The HIV CA is a self-assembling protein and has multiple oligomeric forms. The CA monomer consists of an N-terminal domain (NTD, residues 1–145) and a C-terminal domain (CTD, residues 150–231), connected by a flexible linker.¹¹ In the early stage of the viral replication cycle, HIV completes nuclear import and uncoating orchestrated by CA and host factors. Such factors include cleavage and polyadenylation specificity factor-6 (CPSF6), nucleoporin 153 and 358, and cyclophilin A.¹² In the late stage of the HIV replication cycle, individual CA monomers are assembled into pentamers and hexamers, which form the fullerene capsid cone.

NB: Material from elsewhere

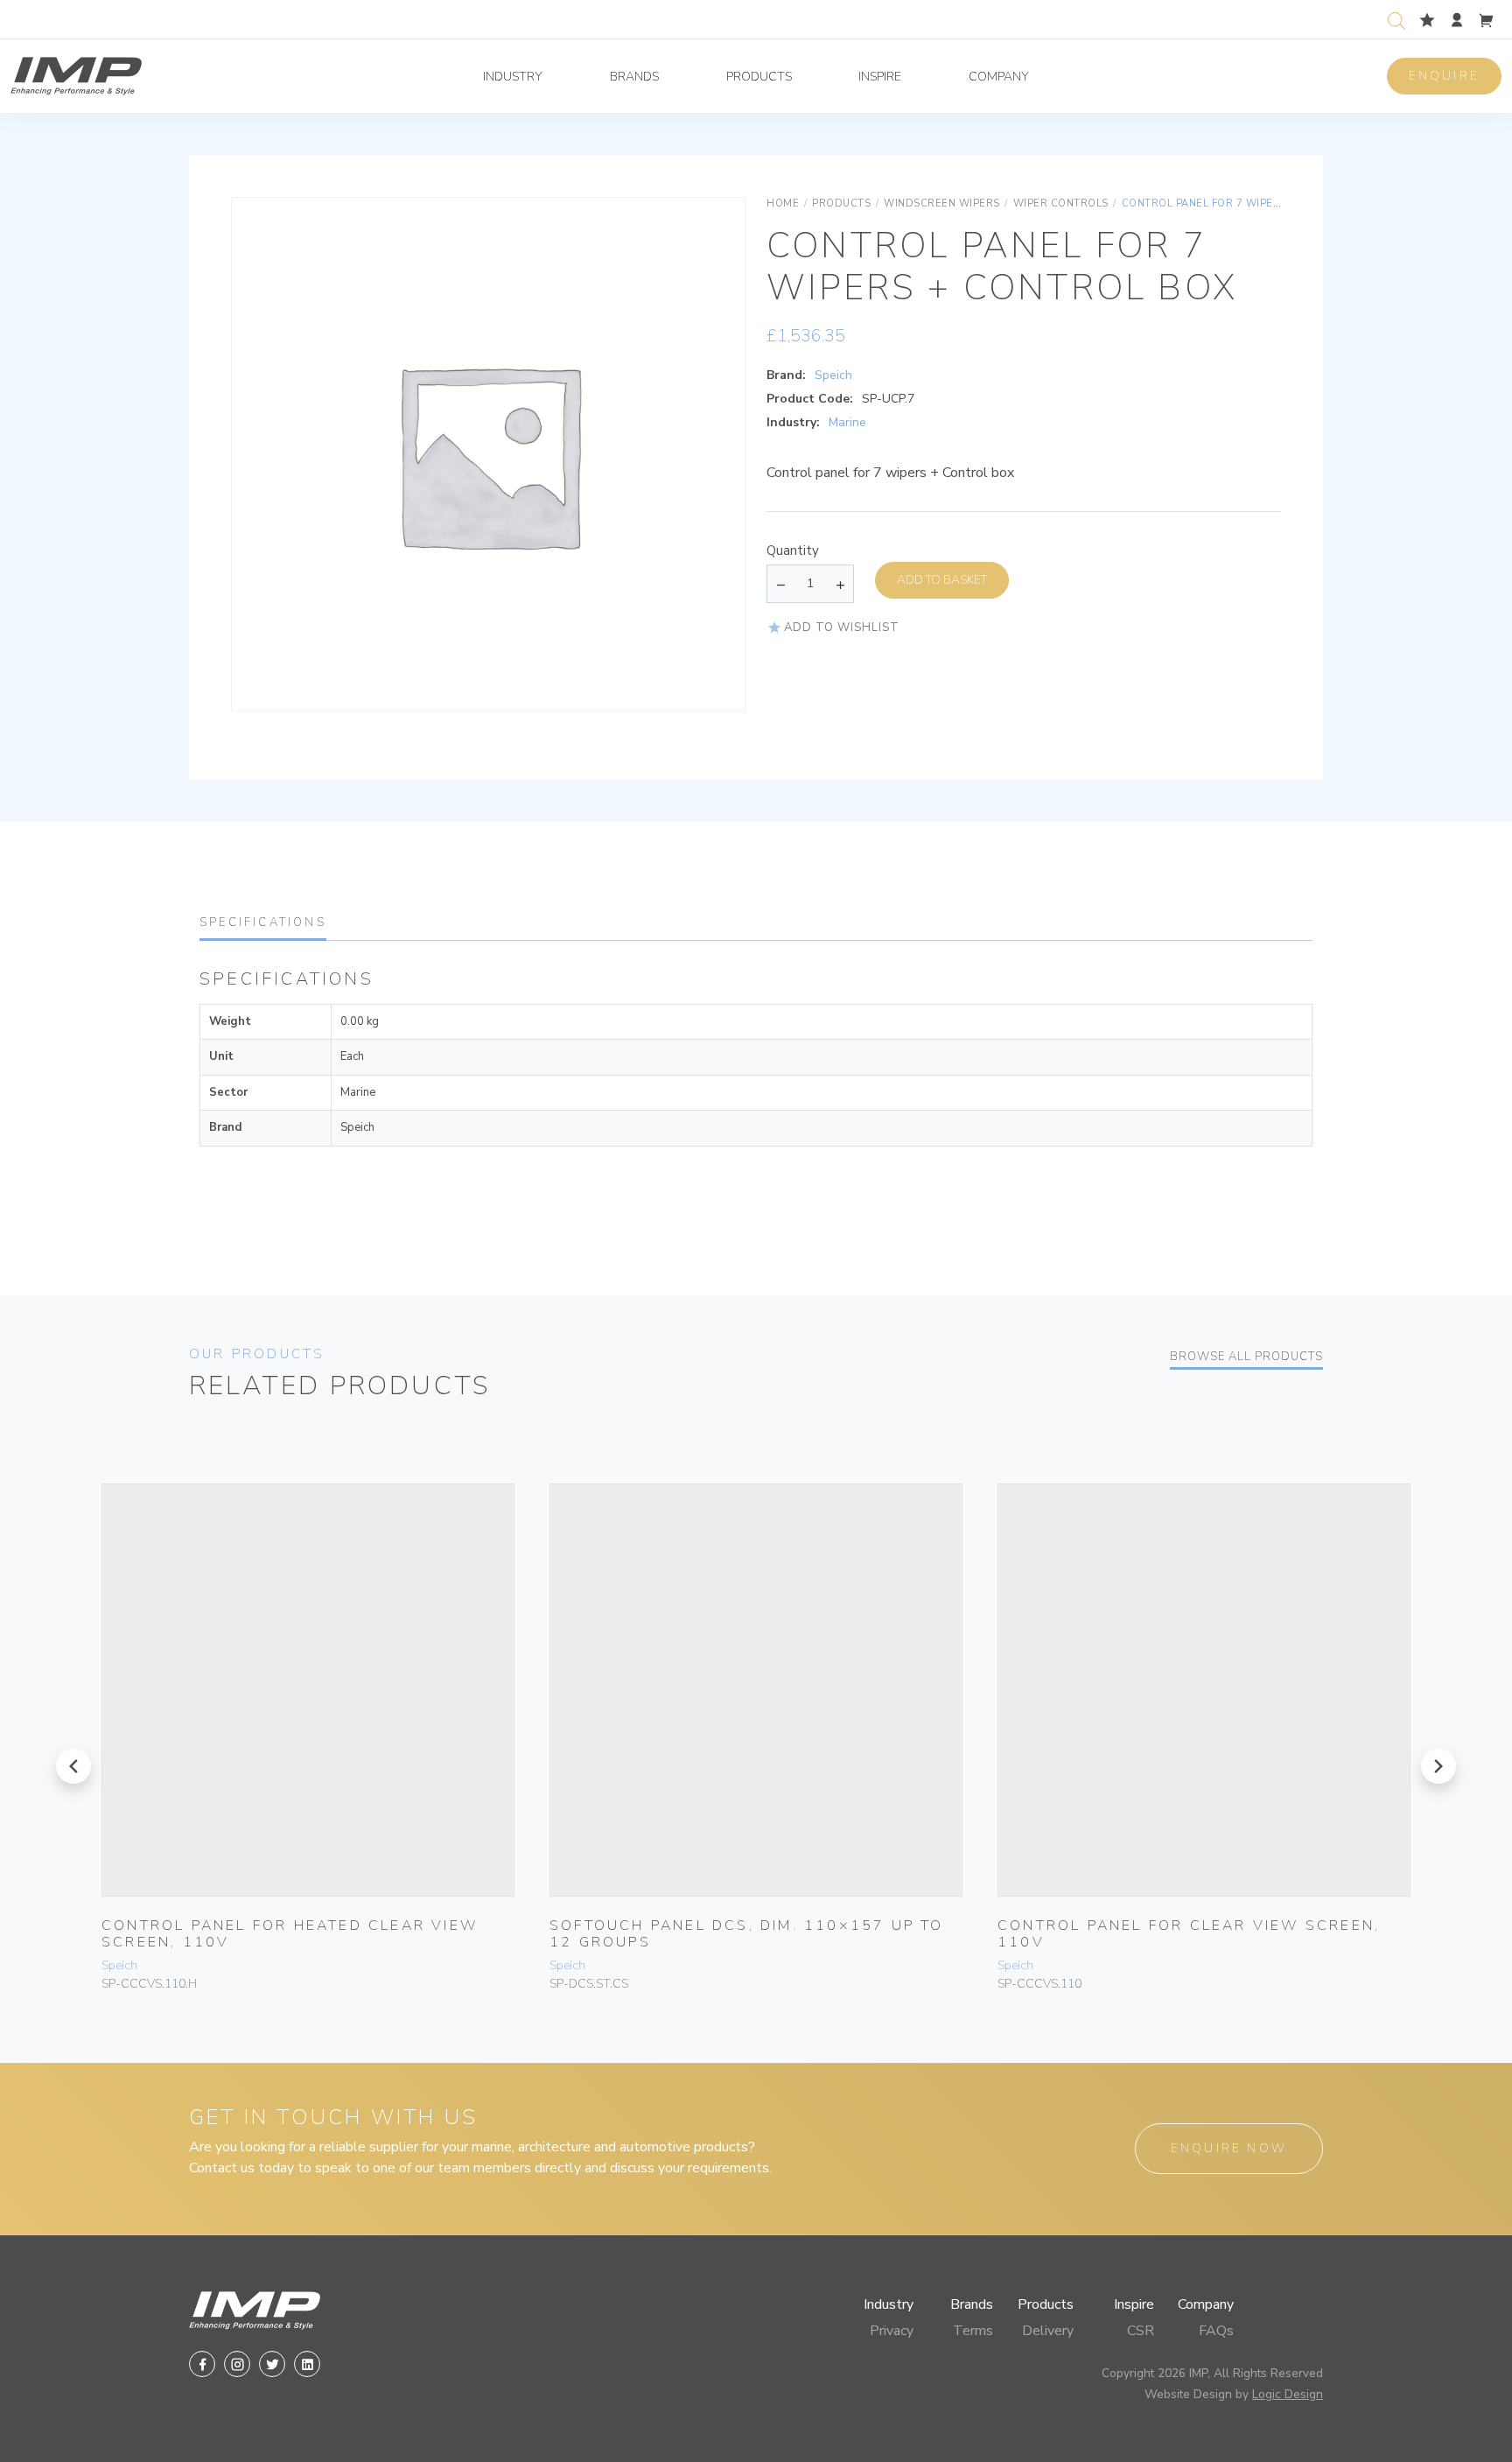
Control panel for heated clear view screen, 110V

A mature HIV capsid contains about 250 hexamers and 12 pentamers associated through CA-CA interactions.¹³ The proper assembly and integrity of HIV-1 capsid are significant for viral infectivity.¹⁴ Therefore, CA-targeting small molecules have received extensive attention as they could interfere with multiple processes of virus replication. ^{15, 16}

Compound PF-74 (Figure 1) is a classic HIV CA inhibitor interfering with CA-CA and CA-host factors interactions.^17–19 However, PF-74 suffers from low anti-HIV-1 potency (EC₅₀ = 0.52 – 0.90 μM) and undesirable metabolic stability (T_1/2 = 0.5 – 1.3 min), making it unsuitable for clinical application.^20–23 Extensive decoration of the PF-74 scaffold by Gilead Sciences created GS-6207 (Figure 1) that has picomolar anti-HIV-1 activity and is being evaluated in clinical phase III.^{24, 25} Nevertheless, limited by the complicated structure and labor-intensive synthesis,²⁶ GS-6207 displays extremely poor water solubility, resulting in only injectable use.²⁷ This necessitates further structural optimization of PF-74 to identify novel HIV-1 capsid protein inhibitors with properties commensurate with inclusion in the regular cART regimens.

Figure 1.

Structures of PF-74 and GS-6207.

Structures of PF-74 bound to the CA hexamer offers insights and opportunity for further evolution of the PF-74 scaffold.²⁸ As shown in Figure 2, the co-crystal structure of PF-74/CA hexamer indicates that the phenylalanine core interacts with the NTD (green) in one CA monomer. At the same time, the methylindole group mainly acts on the CTD (purple) of adjacent monomers. To improve the PF-74 and NTD-CTD interface interactions, we replaced the acylamino group in the phenylalanine backbone with a 1,2,4-triazole group via a scaffold-hopping strategy. In addition, various thioether substituents were introduced into the 5-position of the triazolyl to take advantage of potential additional interactions with amino acid (aa) residues 106–109, which the parental PF-74 compound does not contact.

Figure 2.

The binding mode of PF-74 (cyan) within the interprotomer pocket (NTD in green and CTD in purple) of a CA hexamer (PDB code: 5HGL). Dashed circles highlight inhibitor design strategy/location. The purple dashed circle highlights the cyclization strategy, and the red dashed circle (residue 106–109) location for chemical expansion and exploration of new contacts within the interprotomer pocket.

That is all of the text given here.